Greatest hits album by The Korgis
- Released: 1983
- Recorded: 1977–1981
- Genre: Pop
- Length: 41:43
- Label: Rialto Records (UK)
- Producer: The Korgis; James Warren; David Lord;

The Korgis chronology
| Sticky George (1981) | The Best Of The Korgis (1983) | Burning Questions (1987) |

= The Best of The Korgis =

The Best of The Korgis is a compilation album of recordings by English pop band The Korgis. It was released on Rialto Records in the UK in 1983.

==Critical reception==
Upon its release, Stan Speed of The Northern Echo stated, "I didn't think this mob warranted a greatest hits album... and I was right. 'Everybody's Got to Learn Sometime' and 'If I Had You' are fine songs, the rest is romantic twaddle."

==Track listing==
Side A - Slow Side
1. "Everybody's Got to Learn Sometime" (Warren) - 4:13
  - From 1980 album Dumb Waiters
2. "If I Had You" (Davis, Rachmaninoff) - 3:54
  - From 1979 album The Korgis
3. "All the Love in the World" (Davis, Warren) - 3:38
  - Single edit.
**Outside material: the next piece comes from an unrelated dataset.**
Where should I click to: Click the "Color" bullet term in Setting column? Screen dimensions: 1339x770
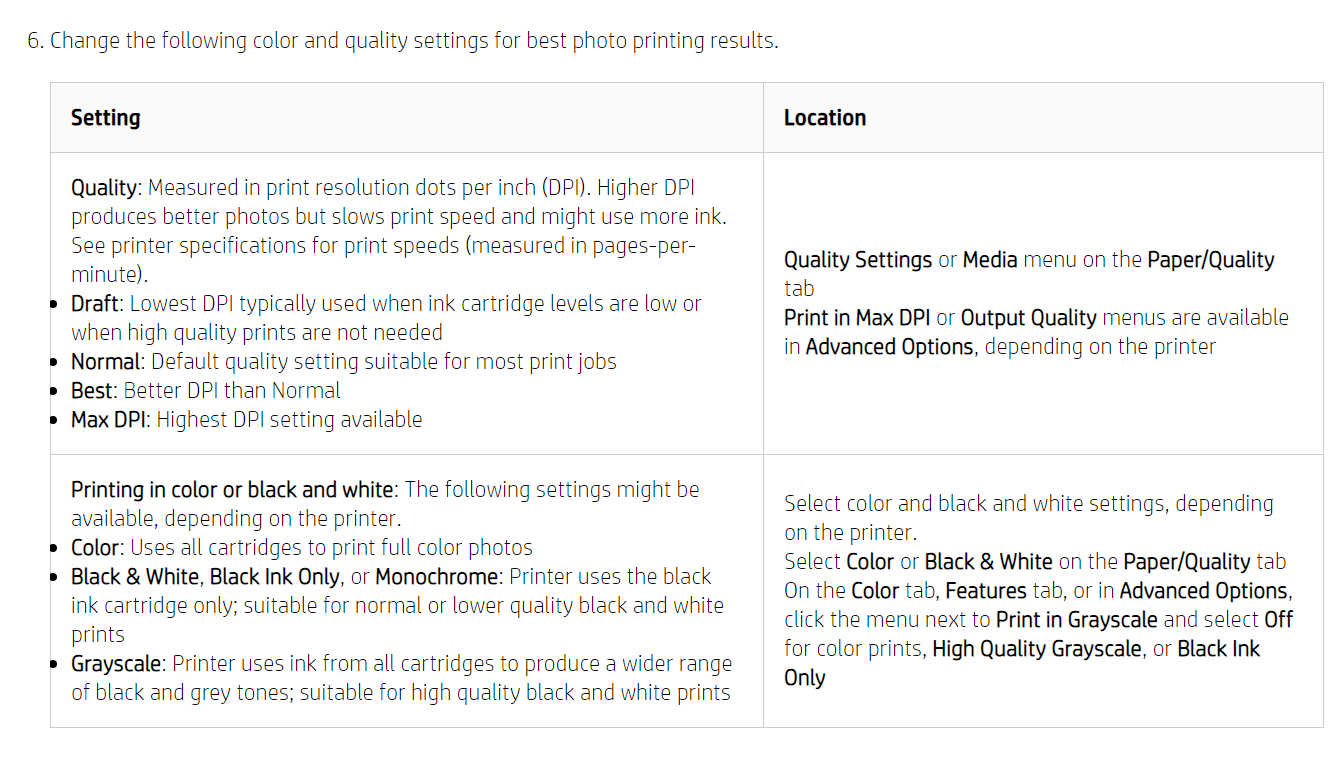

Original version on 1981 album Sticky George
4. "I Just Can't Help It" (Davis) - 3:44
  - Single remix. Original version on 1979 album The Korgis
5. "If It's Alright with You Baby" (Warren) - 4:01
  - From 1980 album Dumb Waiters
6. "That Was My Big Mistake" (Davis, Warren) - 4:01
  - Single edit. Original version on 1981 album Sticky George
7. "Wish You A Merry Christmas" (Warren) - 2:55
  - Bonus track included on certain issues released in Continental Europe. On 1988 Japanese CD re-release replaced by "Christmas In Japan" (Warren) - 2:14.

Side B - Fast Side
1. "Domestic Bliss" (Gordon, Harrison, Warren) - 3:15
  - From 1981 album Sticky George
2. "O Maxine" (Warren) - 2:39
  - From 1979 album The Korgis
3. "Don't Say That It's Over" (Warren) - 2:46
  - From 1981 album Sticky George
4. "Drawn and Quartered" (Warren) - 3:17
  - From 1980 album Dumb Waiters
5. "It's No Good Unless You Love Me" (Warren) - 3:22
  - From 1980 album Dumb Waiters
6. "Rover's Return" (Davis) - 3:31
  - From 1980 album Dumb Waiters

==Release history==
- 1983 Rialto Records KORG 1 (LP)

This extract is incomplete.